Que la educación requiere de colaboración entre escuela y familia es de sentido común y sabido por la gente de bien. Pero desgraciadamente, debido a la evolución de la sociedad, este sentido común va viniendo a menos. He sido profesor en un IES de un pueblo de nuestra provincia y he sufrido una situación que es un botón de muestra de esta triste realidad. Durante un viaje de estudios un grupo de alumnos y alumnas no se levantó a tiempo para la actividad de ese día, que era la visita a la capital portuguesa. Los dejamos en el hotel acompañados de una profesora. Al cabo de unos minutos un padre me telefonea y, con un tono arrogante, me dice que cómo se me ocurre hacer eso y que dejarlos en tierra es de «personas sin entrañas». Yo le respondo que estamos actuando conforme a las normas que los mismos padres y madres han firmado. A la vuelta al pueblo al que me refiero me encontré caras de agresividad y padres firmando un escrito contra mí. El escrito contenía aseveraciones como que yo tenía que haberlos despertado personalmente o que llegaron a estar al lado del autobús y yo no les dejé subir. Lo cierto es que la profesora se los encontró cuando ya habíamos partido. Afortunadamente, estas cartas-pataleta no encuentran eco en la institución educativa... Faltaría más.
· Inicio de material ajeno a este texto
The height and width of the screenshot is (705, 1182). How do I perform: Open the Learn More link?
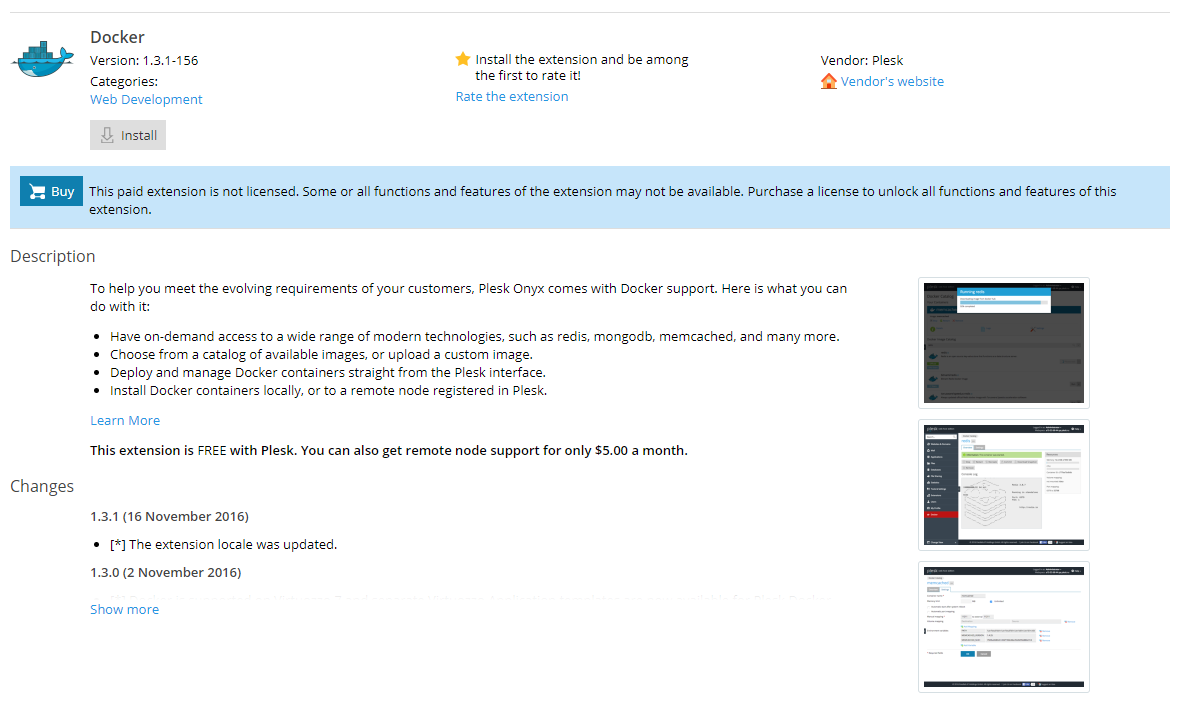click(125, 421)
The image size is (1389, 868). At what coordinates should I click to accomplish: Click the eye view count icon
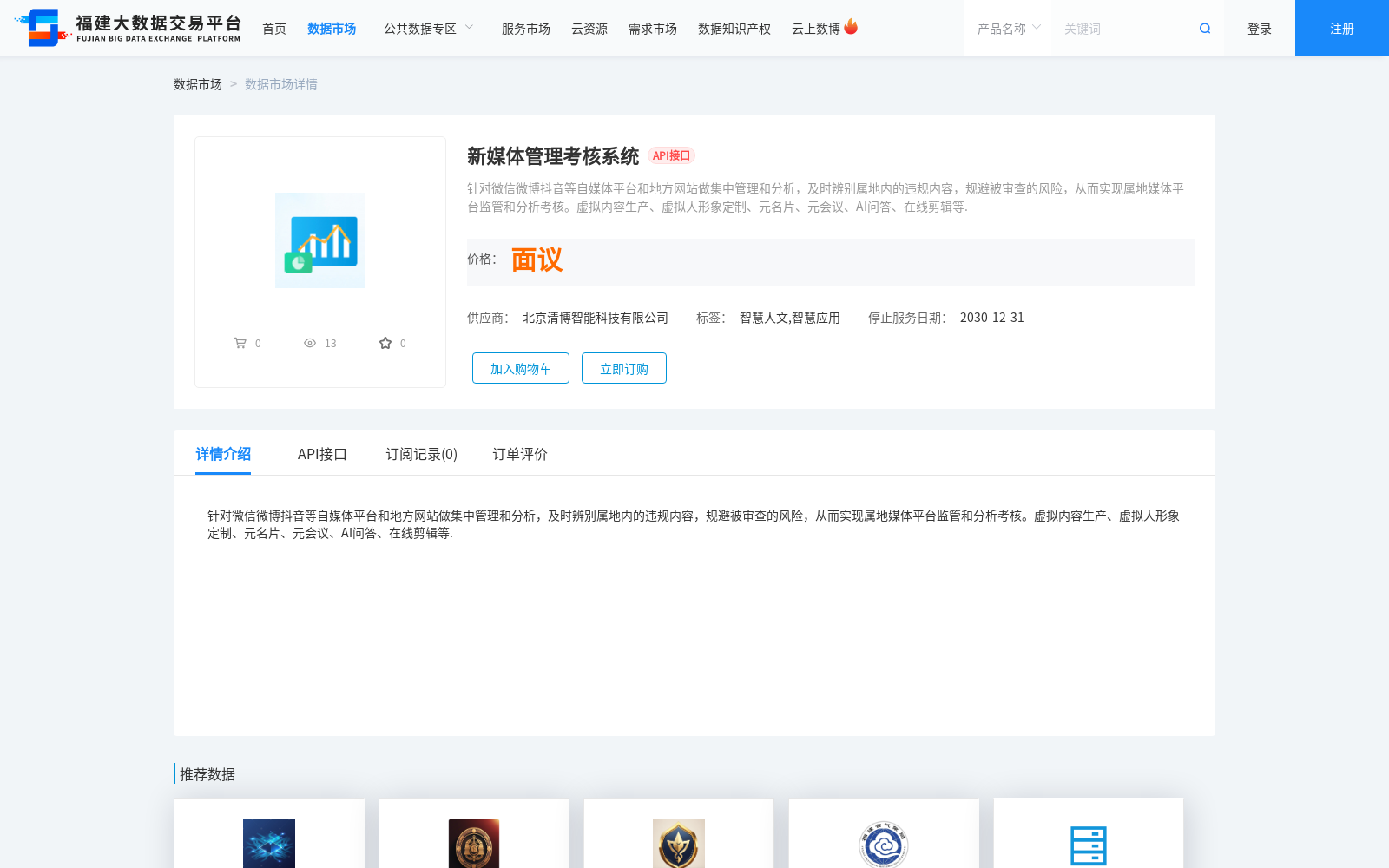tap(310, 343)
Personas que no han leído un libro en su vida se creen con derecho a enmendar la plana a los docentes. Pero lo nuevo no es la cierta incultura, que es lo que intentamos remediar, sino la arrogancia con la que somos tratados ahora. Todo ello hace pensar en el trabajo que va a costar enderezar la situación y si en realidad hay voluntad política para hacerlo.

Ahora pertenezco a una comunidad educativa en mi Ciudad Jardín donde padres y madres me mandan mensajes con encabezamientos como «Estimado tutor», y donde estos demandan información pero muestran también colaboración. Me siento bien en este entorno y me da esperanza en que un día quizás la tendencia se revierta.